Excerpted data:
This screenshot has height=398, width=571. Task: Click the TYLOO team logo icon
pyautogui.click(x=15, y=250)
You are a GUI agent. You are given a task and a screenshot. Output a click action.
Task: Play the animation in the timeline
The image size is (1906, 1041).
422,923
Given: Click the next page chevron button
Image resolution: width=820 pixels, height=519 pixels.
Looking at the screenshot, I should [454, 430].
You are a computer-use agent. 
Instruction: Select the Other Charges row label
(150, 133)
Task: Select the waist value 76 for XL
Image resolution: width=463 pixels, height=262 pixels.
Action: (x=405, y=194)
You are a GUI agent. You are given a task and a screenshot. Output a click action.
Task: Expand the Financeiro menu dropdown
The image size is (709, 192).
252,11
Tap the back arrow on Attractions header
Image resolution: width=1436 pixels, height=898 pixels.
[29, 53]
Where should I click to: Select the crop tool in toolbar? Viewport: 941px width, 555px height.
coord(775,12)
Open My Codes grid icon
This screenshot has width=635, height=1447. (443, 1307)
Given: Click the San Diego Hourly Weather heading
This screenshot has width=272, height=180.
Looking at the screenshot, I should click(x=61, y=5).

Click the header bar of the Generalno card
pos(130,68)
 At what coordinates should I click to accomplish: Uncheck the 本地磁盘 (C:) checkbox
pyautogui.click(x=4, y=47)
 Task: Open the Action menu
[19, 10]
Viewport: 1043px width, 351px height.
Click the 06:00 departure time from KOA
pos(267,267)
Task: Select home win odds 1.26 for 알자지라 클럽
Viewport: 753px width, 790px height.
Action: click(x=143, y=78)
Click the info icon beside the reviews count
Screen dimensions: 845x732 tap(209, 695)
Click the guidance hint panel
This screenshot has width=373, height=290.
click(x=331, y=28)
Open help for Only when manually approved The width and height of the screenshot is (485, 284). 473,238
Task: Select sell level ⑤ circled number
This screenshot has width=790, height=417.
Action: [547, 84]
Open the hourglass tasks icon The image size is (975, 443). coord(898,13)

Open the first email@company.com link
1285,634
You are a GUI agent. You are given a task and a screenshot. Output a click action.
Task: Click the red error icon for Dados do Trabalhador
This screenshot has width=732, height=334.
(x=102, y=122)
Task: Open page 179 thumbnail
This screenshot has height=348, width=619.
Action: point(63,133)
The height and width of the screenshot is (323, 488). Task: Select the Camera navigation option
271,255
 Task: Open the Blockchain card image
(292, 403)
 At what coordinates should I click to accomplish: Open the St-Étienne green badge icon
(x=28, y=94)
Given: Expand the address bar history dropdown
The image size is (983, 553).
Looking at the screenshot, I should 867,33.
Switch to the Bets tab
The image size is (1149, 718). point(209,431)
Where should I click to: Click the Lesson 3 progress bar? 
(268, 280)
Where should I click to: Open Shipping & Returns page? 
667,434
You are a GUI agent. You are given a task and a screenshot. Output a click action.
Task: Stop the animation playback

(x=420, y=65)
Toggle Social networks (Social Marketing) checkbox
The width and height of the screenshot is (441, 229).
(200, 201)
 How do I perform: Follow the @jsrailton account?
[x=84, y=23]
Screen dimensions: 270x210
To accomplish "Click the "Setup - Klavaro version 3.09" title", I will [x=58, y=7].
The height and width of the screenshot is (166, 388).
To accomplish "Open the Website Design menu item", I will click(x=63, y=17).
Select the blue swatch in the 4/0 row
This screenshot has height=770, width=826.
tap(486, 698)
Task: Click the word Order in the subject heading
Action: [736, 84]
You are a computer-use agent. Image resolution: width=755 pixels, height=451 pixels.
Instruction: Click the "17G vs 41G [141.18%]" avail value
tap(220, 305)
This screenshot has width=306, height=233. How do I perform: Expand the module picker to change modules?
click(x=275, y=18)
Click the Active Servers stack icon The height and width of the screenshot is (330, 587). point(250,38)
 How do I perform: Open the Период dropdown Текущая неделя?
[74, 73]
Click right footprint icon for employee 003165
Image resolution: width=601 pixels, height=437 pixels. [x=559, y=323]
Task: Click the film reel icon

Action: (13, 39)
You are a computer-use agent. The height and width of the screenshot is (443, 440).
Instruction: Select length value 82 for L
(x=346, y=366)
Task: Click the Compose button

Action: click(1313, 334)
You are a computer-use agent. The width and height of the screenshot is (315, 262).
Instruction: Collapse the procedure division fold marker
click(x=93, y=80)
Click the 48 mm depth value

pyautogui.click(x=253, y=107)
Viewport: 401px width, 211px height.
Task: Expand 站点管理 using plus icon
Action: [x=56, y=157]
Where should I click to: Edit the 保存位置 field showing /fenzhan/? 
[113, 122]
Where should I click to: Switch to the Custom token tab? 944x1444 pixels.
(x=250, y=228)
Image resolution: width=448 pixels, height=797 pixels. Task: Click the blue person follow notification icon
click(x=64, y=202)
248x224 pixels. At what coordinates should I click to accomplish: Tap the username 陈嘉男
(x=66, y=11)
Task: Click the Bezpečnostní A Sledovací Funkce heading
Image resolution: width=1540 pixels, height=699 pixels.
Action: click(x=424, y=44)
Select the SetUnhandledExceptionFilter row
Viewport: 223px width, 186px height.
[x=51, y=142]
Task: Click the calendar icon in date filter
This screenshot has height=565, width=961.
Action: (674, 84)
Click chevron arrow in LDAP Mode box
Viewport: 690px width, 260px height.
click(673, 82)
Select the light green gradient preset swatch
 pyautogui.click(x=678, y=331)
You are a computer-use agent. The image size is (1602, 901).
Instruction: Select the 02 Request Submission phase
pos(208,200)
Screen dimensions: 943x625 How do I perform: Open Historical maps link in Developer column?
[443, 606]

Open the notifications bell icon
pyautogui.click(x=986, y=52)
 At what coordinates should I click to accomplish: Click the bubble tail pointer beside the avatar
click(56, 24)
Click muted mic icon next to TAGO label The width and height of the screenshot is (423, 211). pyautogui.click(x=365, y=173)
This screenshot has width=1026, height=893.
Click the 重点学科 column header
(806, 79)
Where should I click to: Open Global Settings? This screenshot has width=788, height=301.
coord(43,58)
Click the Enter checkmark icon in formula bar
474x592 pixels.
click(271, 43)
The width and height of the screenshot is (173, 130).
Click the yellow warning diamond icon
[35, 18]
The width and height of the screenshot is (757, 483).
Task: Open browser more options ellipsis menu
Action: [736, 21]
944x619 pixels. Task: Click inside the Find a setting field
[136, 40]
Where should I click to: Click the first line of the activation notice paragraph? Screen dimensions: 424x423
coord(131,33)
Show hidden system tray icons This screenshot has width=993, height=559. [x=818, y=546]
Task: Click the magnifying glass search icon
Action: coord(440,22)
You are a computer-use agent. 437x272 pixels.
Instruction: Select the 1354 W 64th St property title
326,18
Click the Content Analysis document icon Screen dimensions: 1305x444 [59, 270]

What you are asked to do:
Repeat every entry exactly. Nothing may be dropped.

Task response:
This screenshot has height=398, width=571. Task: Click the TYLOO team logo icon
pyautogui.click(x=15, y=250)
You are a GUI agent. You are given a task and a screenshot. Output a click action.
Task: Play the animation in the timeline
The image size is (1906, 1041).
422,923
Given: Click the next page chevron button
Image resolution: width=820 pixels, height=519 pixels.
Looking at the screenshot, I should [454, 430].
You are a computer-use agent. 
Instruction: Select the Other Charges row label
(150, 133)
Task: Select the waist value 76 for XL
Image resolution: width=463 pixels, height=262 pixels.
Action: (x=405, y=194)
You are a GUI agent. You are given a task and a screenshot. Output a click action.
Task: Expand the Financeiro menu dropdown
The image size is (709, 192).
252,11
Tap the back arrow on Attractions header
Image resolution: width=1436 pixels, height=898 pixels.
[29, 53]
Where should I click to: Select the crop tool in toolbar? Viewport: 941px width, 555px height.
coord(775,12)
Open My Codes grid icon
This screenshot has width=635, height=1447. (443, 1307)
Given: Click the San Diego Hourly Weather heading
This screenshot has width=272, height=180.
Looking at the screenshot, I should click(x=61, y=5).

Click the header bar of the Generalno card
pos(130,68)
 At what coordinates should I click to accomplish: Uncheck the 本地磁盘 (C:) checkbox
pyautogui.click(x=4, y=47)
 Task: Open the Action menu
[19, 10]
Viewport: 1043px width, 351px height.
Click the 06:00 departure time from KOA
pos(267,267)
Task: Select home win odds 1.26 for 알자지라 클럽
Viewport: 753px width, 790px height.
Action: click(x=143, y=78)
Click the info icon beside the reviews count
Screen dimensions: 845x732 tap(209, 695)
Click the guidance hint panel
This screenshot has width=373, height=290.
click(x=331, y=28)
Open help for Only when manually approved The width and height of the screenshot is (485, 284). 473,238
Task: Select sell level ⑤ circled number
This screenshot has width=790, height=417.
Action: [547, 84]
Open the hourglass tasks icon The image size is (975, 443). coord(898,13)

Open the first email@company.com link
1285,634
You are a GUI agent. You are given a task and a screenshot. Output a click action.
Task: Click the red error icon for Dados do Trabalhador
This screenshot has width=732, height=334.
(x=102, y=122)
Task: Open page 179 thumbnail
This screenshot has height=348, width=619.
Action: point(63,133)
The height and width of the screenshot is (323, 488). Task: Select the Camera navigation option
271,255
 Task: Open the Blockchain card image
(292, 403)
 At what coordinates should I click to accomplish: Open the St-Étienne green badge icon
(x=28, y=94)
Given: Expand the address bar history dropdown
The image size is (983, 553).
Looking at the screenshot, I should 867,33.
Switch to the Bets tab
The image size is (1149, 718). point(209,431)
Where should I click to: Click the Lesson 3 progress bar? 
(268, 280)
Where should I click to: Open Shipping & Returns page? 
667,434
You are a GUI agent. You are given a task and a screenshot. Output a click action.
Task: Stop the animation playback

(x=420, y=65)
Toggle Social networks (Social Marketing) checkbox
The width and height of the screenshot is (441, 229).
(200, 201)
 How do I perform: Follow the @jsrailton account?
[x=84, y=23]
Screen dimensions: 270x210
To accomplish "Click the "Setup - Klavaro version 3.09" title", I will [x=58, y=7].
The height and width of the screenshot is (166, 388).
To accomplish "Open the Website Design menu item", I will click(x=63, y=17).
Select the blue swatch in the 4/0 row
This screenshot has height=770, width=826.
tap(486, 698)
Task: Click the word Order in the subject heading
Action: [736, 84]
You are a computer-use agent. Image resolution: width=755 pixels, height=451 pixels.
Instruction: Click the "17G vs 41G [141.18%]" avail value
tap(220, 305)
This screenshot has width=306, height=233. How do I perform: Expand the module picker to change modules?
click(x=275, y=18)
Click the Active Servers stack icon The height and width of the screenshot is (330, 587). point(250,38)
 How do I perform: Open the Период dropdown Текущая неделя?
[74, 73]
Click right footprint icon for employee 003165
Image resolution: width=601 pixels, height=437 pixels. [x=559, y=323]
Task: Click the film reel icon

Action: (13, 39)
You are a computer-use agent. The height and width of the screenshot is (443, 440).
Instruction: Select length value 82 for L
(x=346, y=366)
Task: Click the Compose button

Action: click(1313, 334)
You are a computer-use agent. The width and height of the screenshot is (315, 262).
Instruction: Collapse the procedure division fold marker
click(x=93, y=80)
Click the 48 mm depth value

pyautogui.click(x=253, y=107)
Viewport: 401px width, 211px height.
Task: Expand 站点管理 using plus icon
Action: [x=56, y=157]
Where should I click to: Edit the 保存位置 field showing /fenzhan/? 
[113, 122]
Where should I click to: Switch to the Custom token tab? 944x1444 pixels.
(x=250, y=228)
Image resolution: width=448 pixels, height=797 pixels. Task: Click the blue person follow notification icon
click(x=64, y=202)
248x224 pixels. At what coordinates should I click to accomplish: Tap the username 陈嘉男
(x=66, y=11)
Task: Click the Bezpečnostní A Sledovací Funkce heading
Image resolution: width=1540 pixels, height=699 pixels.
Action: click(x=424, y=44)
Select the SetUnhandledExceptionFilter row
Viewport: 223px width, 186px height.
[x=51, y=142]
Task: Click the calendar icon in date filter
This screenshot has height=565, width=961.
Action: (674, 84)
Click chevron arrow in LDAP Mode box
Viewport: 690px width, 260px height.
click(673, 82)
Select the light green gradient preset swatch
 pyautogui.click(x=678, y=331)
You are a computer-use agent. The image size is (1602, 901).
Instruction: Select the 02 Request Submission phase
pos(208,200)
Screen dimensions: 943x625 How do I perform: Open Historical maps link in Developer column?
[443, 606]

Open the notifications bell icon
pyautogui.click(x=986, y=52)
 At what coordinates should I click to accomplish: Click the bubble tail pointer beside the avatar
click(56, 24)
Click muted mic icon next to TAGO label The width and height of the screenshot is (423, 211). pyautogui.click(x=365, y=173)
This screenshot has width=1026, height=893.
Click the 重点学科 column header
(806, 79)
Where should I click to: Open Global Settings? This screenshot has width=788, height=301.
coord(43,58)
Click the Enter checkmark icon in formula bar
474x592 pixels.
click(271, 43)
The width and height of the screenshot is (173, 130).
Click the yellow warning diamond icon
[35, 18]
The width and height of the screenshot is (757, 483).
Task: Open browser more options ellipsis menu
Action: [736, 21]
944x619 pixels. Task: Click inside the Find a setting field
[136, 40]
Where should I click to: Click the first line of the activation notice paragraph? Screen dimensions: 424x423
coord(131,33)
Show hidden system tray icons This screenshot has width=993, height=559. [x=818, y=546]
Task: Click the magnifying glass search icon
Action: coord(440,22)
You are a computer-use agent. 437x272 pixels.
Instruction: Select the 1354 W 64th St property title
326,18
Click the Content Analysis document icon Screen dimensions: 1305x444 [59, 270]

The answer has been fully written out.